4. Self-updating documentation

Writing clean self-documenting code is one if the main thing were adhere to. Not only for yourself, especially when you have not seen the code for a while, but also for your fellow developers. We only write comments if a piece of code is particularly hard to understand. Whatever style you prefer, it has to be clean in some way what the code does.

  // Beware! Dragons beyond this point!

Some people like to read the comments, some read the implementation itself, but some read the tests. What I like about the tests, for example when you are using a framework like Jasmine, is that they have a structured overview of all method's features. When you have a separate documentation file, it is as structured as you want, but the main issue with documentation is that it is never up to date. Developers do not like to write documentation and forget to update it when a method signature changes and eventually they stop writing docs.

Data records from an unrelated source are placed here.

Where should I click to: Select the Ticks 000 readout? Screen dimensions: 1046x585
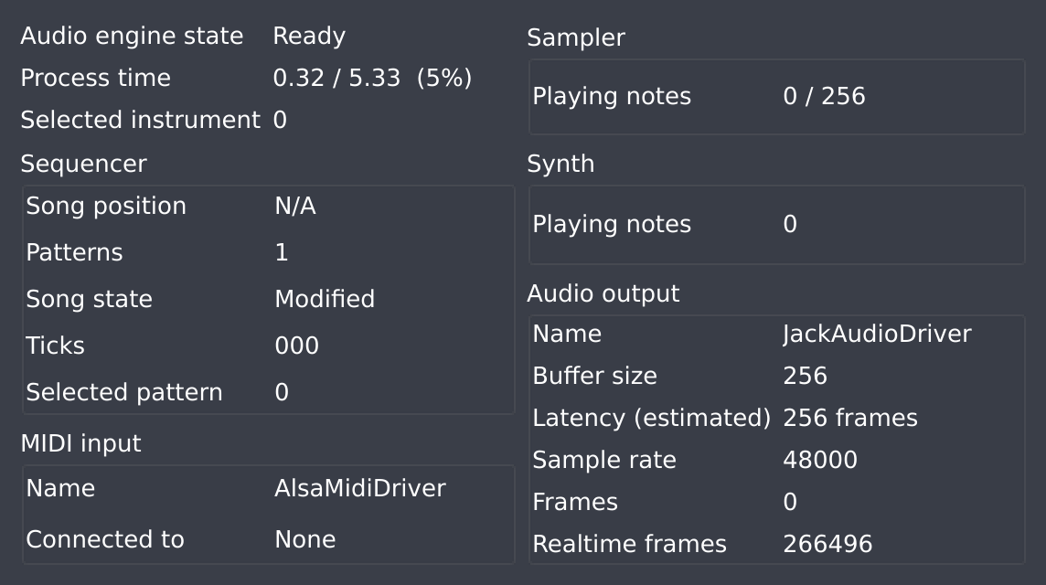(x=295, y=346)
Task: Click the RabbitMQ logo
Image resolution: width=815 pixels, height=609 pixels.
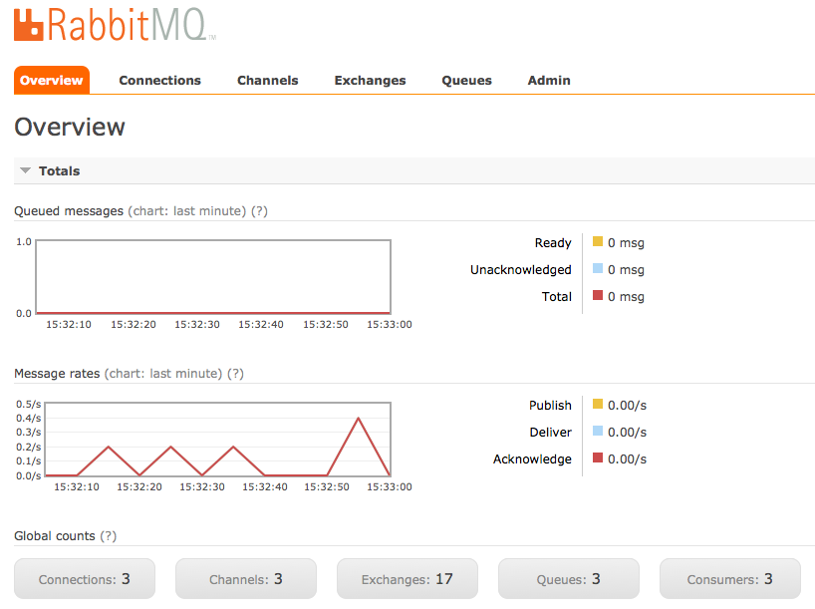Action: 115,24
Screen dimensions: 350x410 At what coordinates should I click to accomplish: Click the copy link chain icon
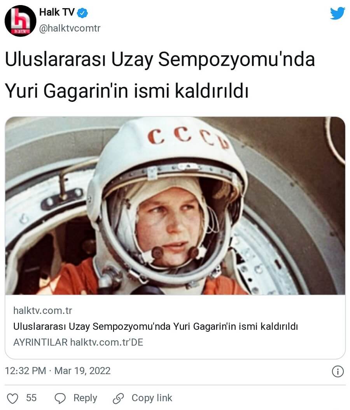coord(118,398)
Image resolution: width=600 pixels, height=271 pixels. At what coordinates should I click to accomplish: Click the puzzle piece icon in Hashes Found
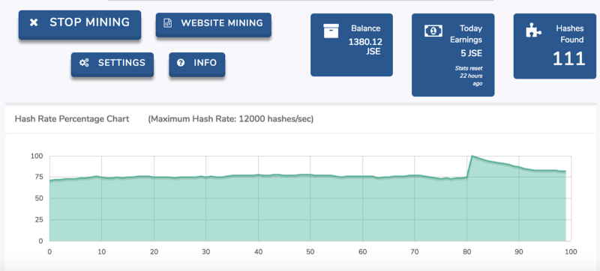533,30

Developers also do not like to write tests, but they at least serve more purposes than docs. If you are using the test suite as documentation, your documentation is always up to date with no extra effort!

5. It is fun

Nowadays there are no testers and developers. The developers are the testers. People that write good tests, are also the best programmers. Actually, your test is also a program. So if you like programming, you should like writing tests.
The reason why writing tests may feel non-productive is because it gives you the idea that you are not producing something new.

OLYMPUS DIGITAL CAMERA

Is the build red? Fix it immediately!

However, with the modern software development approach, your tests should be an integrated part of your application. The tests can be executed automatically using build tools like Grunt and Gulp. They may run in a continuous integration pipeline via Jenkins, for example. If you are really cool, a new deploy to production is automatically done when the tests pass and everything else is ok. With tests you have more confidence that your code is production ready.

A lot of measurements can be generated as well, like coverage and mutation testing, giving the OCD-oriented developers a big smile when everything is green and the score is 100%.

If the test suite fails, it is first priority to fix it, to keep the codebase in good shape. It takes some discipline, but when you get used to it, you have more fun developing new features and make cool stuff.